The Biggest reason Lower level players can't improve ????

u12armresl

One Pocket back cutter
Silver Member
There you have it everyone, lock the thread.
We have the real answer from a scholar of the game.


FYI,

I went down to the table yesterday. Decided to try looking at the OB last. Broke a rack, and the first shot I had was somewhat on the easy side. Missed a half mile.

r/DCP
 

ChicagoRJ

EEEEEXCELLENT ;)
Gold Member
Silver Member
FYI,

I went down to the table yesterday. Decided to try looking at the OB last. Broke a rack, and the first shot I had was somewhat on the easy side. Missed a half mile.

r/DCP

Most bangers miss easy shots, it’s not a surprise, it’s expected.
 

megatron69

AzB Silver Member
Silver Member
Good points. Except maybe stress. Not into that. That kind of experience is the biggest source of compromise and bad decisions. (see death row)

To be sure, learn to fade the pressure but seriously, look inside for what motivates you.

Sorry but I have to disagree. i every sport/physical activity I've ever reached a real level of mastery, there's always been a significant difference between practice and actual play/performance.

Whether it be in golf, pool, martial arts, hunting, fly fishing, sales rep instruction, flight instruction, defensive handgun instruction, etc., practicing only takes the student so far. "Playing for real" is what separates the "driving range pros" from the people that play on the Tour.

It's all well and good to be great at home on your own table playing yourself, but too many times I've seen those great at-home players fail to follow-through at the poolhall/bar on a strange table surrounded by strangers. And always they walk away from a missed shot muttering something like, "I don't understand it. I make that shot at home all the time."
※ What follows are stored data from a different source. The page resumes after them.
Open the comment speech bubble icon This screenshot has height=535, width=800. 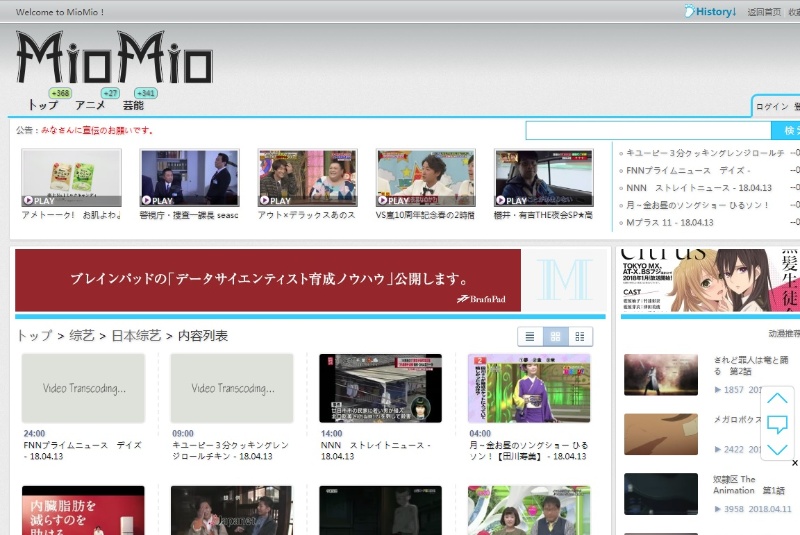(777, 424)
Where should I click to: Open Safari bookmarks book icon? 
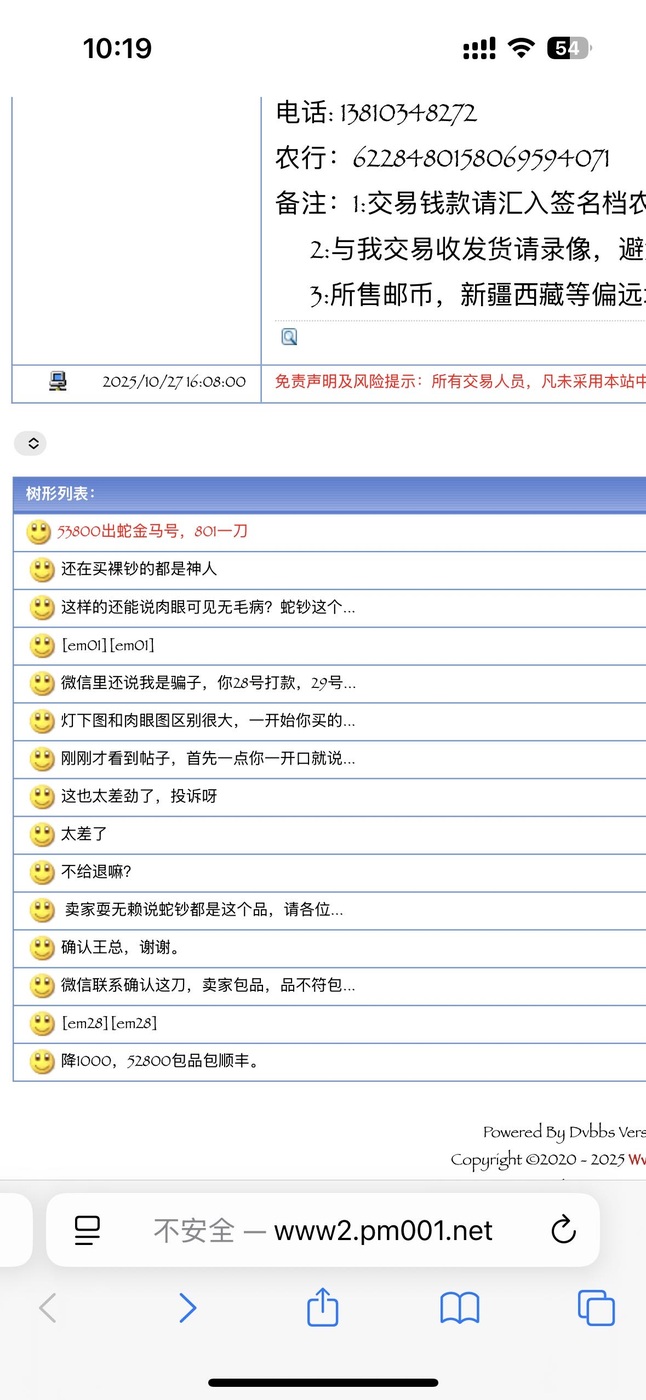(459, 1307)
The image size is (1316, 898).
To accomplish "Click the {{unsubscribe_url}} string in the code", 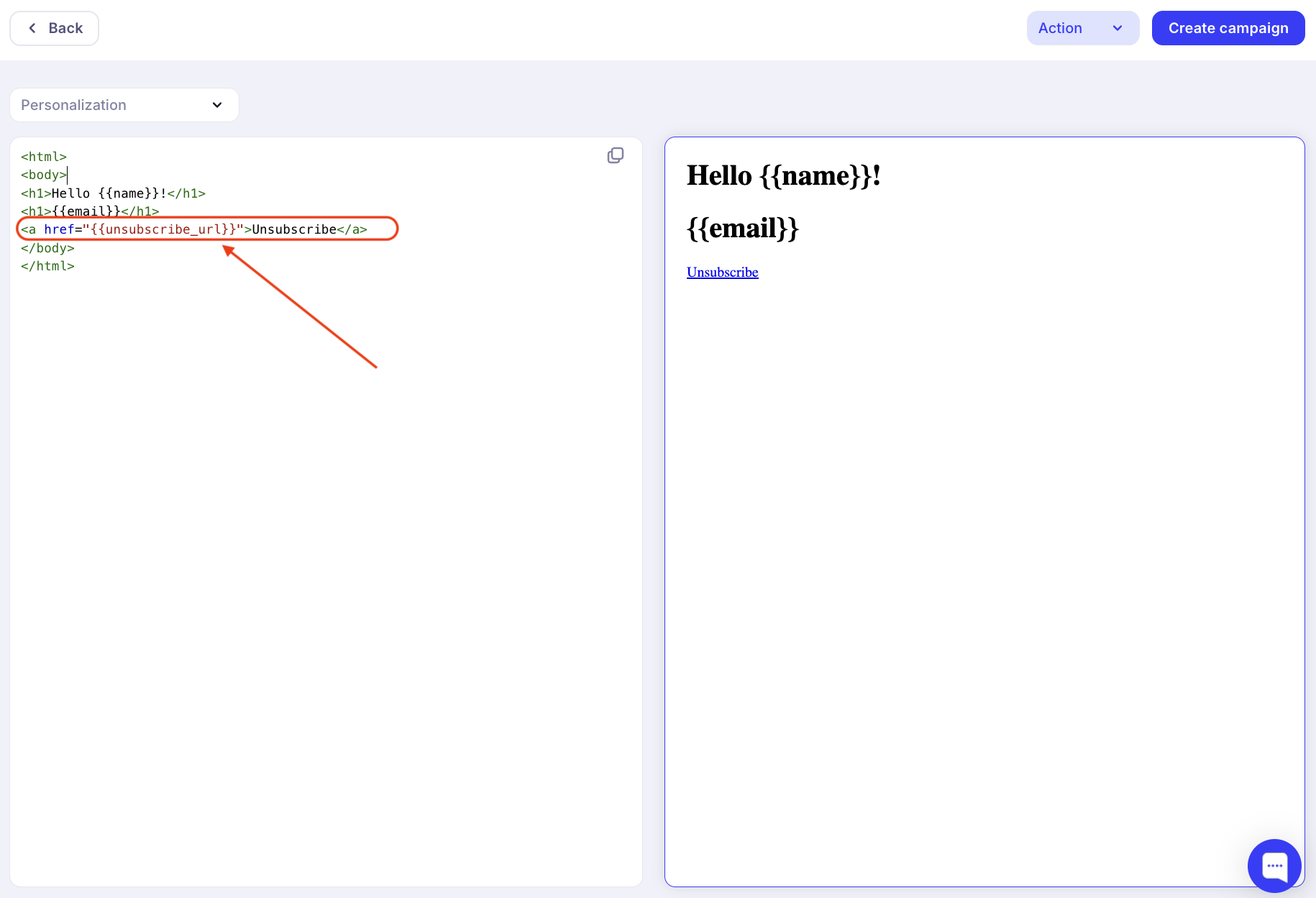I will tap(163, 229).
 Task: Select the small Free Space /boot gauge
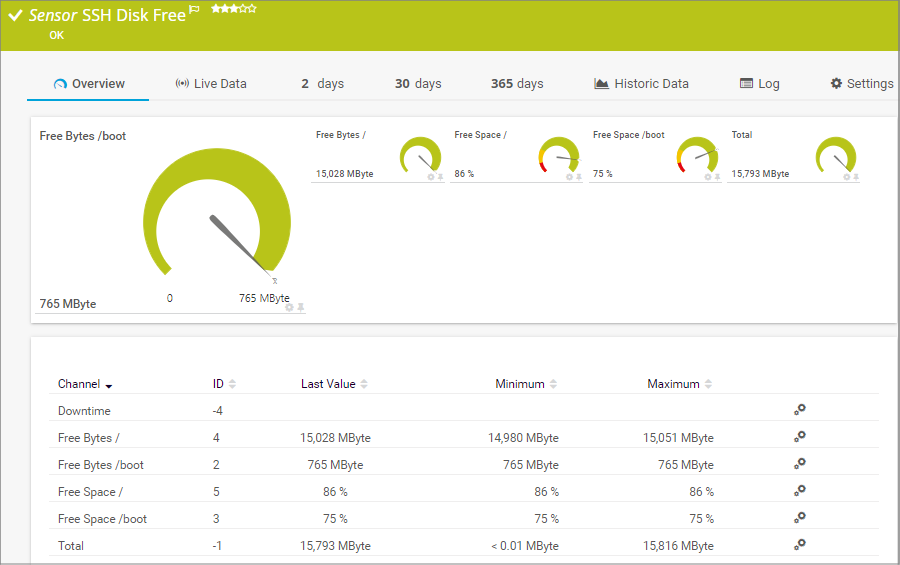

I'll leave one personal example here: many years ago I was at a certain level where at least 50% of the time I could run most if not all of the balls in 9- r 8-ball, but had this tendency to over-stroke the last shot prior to making shape on the 8/9ball. I was ridiculously consistent about it. This left me with a much tougher or basically impossible shot nearly every time. I couldn't understand it for a couple years.

Then one day, I really focused on evaluating what I was doing on that next-to-last shot, and realized that I was doing a couple things i never did in practice. I was holding my breath, my shoulders were tight, I was gripping the cue with my whole hand and kind of tightly, and finally I was actually very slightly leaning away from the shot. Kind of back on my heels.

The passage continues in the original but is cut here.